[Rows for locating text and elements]
......

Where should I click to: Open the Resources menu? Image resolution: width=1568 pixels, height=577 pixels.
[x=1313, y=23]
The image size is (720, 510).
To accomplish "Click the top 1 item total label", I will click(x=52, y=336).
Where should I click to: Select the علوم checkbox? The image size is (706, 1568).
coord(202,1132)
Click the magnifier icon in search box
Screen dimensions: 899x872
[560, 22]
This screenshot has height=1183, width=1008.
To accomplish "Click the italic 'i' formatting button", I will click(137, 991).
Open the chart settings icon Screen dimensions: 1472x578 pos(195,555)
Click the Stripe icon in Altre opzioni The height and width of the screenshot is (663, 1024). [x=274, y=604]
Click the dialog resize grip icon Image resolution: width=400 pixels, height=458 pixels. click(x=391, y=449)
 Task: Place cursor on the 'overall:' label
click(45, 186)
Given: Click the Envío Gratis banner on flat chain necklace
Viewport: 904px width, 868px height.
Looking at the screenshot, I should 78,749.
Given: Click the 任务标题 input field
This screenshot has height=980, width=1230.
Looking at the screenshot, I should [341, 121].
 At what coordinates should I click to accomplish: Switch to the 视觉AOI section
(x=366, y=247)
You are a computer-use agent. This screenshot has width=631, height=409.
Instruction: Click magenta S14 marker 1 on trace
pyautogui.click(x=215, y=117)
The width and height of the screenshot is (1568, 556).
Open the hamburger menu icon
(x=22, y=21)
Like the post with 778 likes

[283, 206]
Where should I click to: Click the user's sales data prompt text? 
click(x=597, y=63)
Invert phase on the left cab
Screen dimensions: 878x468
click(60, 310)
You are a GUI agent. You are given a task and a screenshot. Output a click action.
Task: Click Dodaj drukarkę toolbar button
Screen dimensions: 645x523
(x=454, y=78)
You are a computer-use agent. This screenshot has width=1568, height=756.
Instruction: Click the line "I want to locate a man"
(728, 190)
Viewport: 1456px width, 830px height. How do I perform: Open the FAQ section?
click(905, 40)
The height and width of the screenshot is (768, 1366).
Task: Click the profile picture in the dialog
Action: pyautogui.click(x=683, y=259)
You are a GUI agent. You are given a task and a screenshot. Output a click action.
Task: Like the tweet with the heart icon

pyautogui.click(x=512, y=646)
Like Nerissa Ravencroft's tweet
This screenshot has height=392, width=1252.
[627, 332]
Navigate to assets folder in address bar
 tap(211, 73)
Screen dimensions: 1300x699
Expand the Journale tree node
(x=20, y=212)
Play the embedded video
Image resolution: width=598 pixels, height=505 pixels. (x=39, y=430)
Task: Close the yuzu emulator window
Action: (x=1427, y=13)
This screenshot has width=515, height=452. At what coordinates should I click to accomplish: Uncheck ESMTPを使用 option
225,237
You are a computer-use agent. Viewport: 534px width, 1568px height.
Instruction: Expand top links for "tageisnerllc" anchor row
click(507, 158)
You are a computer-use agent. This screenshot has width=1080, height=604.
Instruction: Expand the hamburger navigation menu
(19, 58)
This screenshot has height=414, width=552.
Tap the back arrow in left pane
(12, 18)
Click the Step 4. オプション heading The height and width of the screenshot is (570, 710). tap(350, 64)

......

*Task to complete:* Convert the rows, beginning at the line that contains "has width=1080, height=604." and continuing through the final row, into a Markdown table with the columns No. and Line, omitting any blank lines.

*Task output:*
| No. | Line |
|---|---|
| 1 | You are a computer-use agent. This screenshot has width=1080, height=604. |
| 2 | Instruction: Expand the hamburger navigation menu |
| 3 | (19, 58) |
| 4 | This screenshot has height=414, width=552. |
| 5 | Tap the back arrow in left pane |
| 6 | (12, 18) |
| 7 | Click the Step 4. オプション heading The height and width of the screenshot is (570, 710). tap(350, 64) |